▶

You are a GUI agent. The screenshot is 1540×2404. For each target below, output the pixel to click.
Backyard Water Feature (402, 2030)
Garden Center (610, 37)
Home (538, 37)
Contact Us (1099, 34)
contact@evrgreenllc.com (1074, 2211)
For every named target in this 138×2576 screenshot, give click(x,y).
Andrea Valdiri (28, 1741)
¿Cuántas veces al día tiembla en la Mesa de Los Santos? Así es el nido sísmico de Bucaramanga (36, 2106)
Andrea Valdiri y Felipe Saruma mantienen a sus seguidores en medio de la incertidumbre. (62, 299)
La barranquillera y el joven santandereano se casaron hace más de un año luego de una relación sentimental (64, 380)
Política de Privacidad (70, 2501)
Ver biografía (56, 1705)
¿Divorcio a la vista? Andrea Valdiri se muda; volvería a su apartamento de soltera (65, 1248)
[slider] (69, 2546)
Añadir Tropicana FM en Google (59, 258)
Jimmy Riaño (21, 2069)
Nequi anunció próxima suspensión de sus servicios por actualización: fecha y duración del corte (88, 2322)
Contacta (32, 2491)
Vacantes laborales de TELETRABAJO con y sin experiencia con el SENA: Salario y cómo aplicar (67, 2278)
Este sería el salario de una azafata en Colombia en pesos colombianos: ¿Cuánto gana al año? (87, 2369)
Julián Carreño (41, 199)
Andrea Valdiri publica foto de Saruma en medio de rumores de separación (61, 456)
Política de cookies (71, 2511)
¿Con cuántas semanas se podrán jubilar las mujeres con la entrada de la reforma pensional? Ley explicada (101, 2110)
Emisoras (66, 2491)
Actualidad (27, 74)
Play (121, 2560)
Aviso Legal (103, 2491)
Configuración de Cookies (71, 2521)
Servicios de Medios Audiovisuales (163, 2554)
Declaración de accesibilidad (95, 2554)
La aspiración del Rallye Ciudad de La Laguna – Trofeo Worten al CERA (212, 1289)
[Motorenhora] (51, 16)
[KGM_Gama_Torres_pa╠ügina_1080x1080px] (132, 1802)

◀

| The problem |
A faithful transcription of all the material is what this exercise calls for.

| Response to this exercise |
You are a GUI agent. The screenshot is 1540×2404. For each target below, output the pixel to click.
Backyard Water Feature (402, 2030)
Garden Center (610, 37)
Home (538, 37)
Contact Us (1099, 34)
contact@evrgreenllc.com (1074, 2211)
For every named target in this 138×2576 screenshot, give click(x,y).
Andrea Valdiri (28, 1741)
¿Cuántas veces al día tiembla en la Mesa de Los Santos? Así es el nido sísmico de Bucaramanga (36, 2106)
Andrea Valdiri y Felipe Saruma mantienen a sus seguidores en medio de la incertidumbre. (62, 299)
La barranquillera y el joven santandereano se casaron hace más de un año luego de una relación sentimental (64, 380)
Política de Privacidad (70, 2501)
Ver biografía (56, 1705)
¿Divorcio a la vista? Andrea Valdiri se muda; volvería a su apartamento de soltera (65, 1248)
[slider] (69, 2546)
Añadir Tropicana FM en Google (59, 258)
Jimmy Riaño (21, 2069)
Nequi anunció próxima suspensión de sus servicios por actualización: fecha y duración del corte (88, 2322)
Contacta (32, 2491)
Vacantes laborales de TELETRABAJO con y sin experiencia con el SENA: Salario y cómo aplicar (67, 2278)
Este sería el salario de una azafata en Colombia en pesos colombianos: ¿Cuánto gana al año? (87, 2369)
Julián Carreño (41, 199)
Andrea Valdiri publica foto de Saruma en medio de rumores de separación (61, 456)
Política de cookies (71, 2511)
¿Con cuántas semanas se podrán jubilar las mujeres con la entrada de la reforma pensional? Ley explicada (101, 2110)
Emisoras (66, 2491)
Actualidad (27, 74)
Play (121, 2560)
Aviso Legal (103, 2491)
Configuración de Cookies (71, 2521)
Servicios de Medios Audiovisuales (163, 2554)
Declaración de accesibilidad (95, 2554)
La aspiración del Rallye Ciudad de La Laguna – Trofeo Worten al CERA (212, 1289)
[Motorenhora] (51, 16)
[KGM_Gama_Torres_pa╠ügina_1080x1080px] (132, 1802)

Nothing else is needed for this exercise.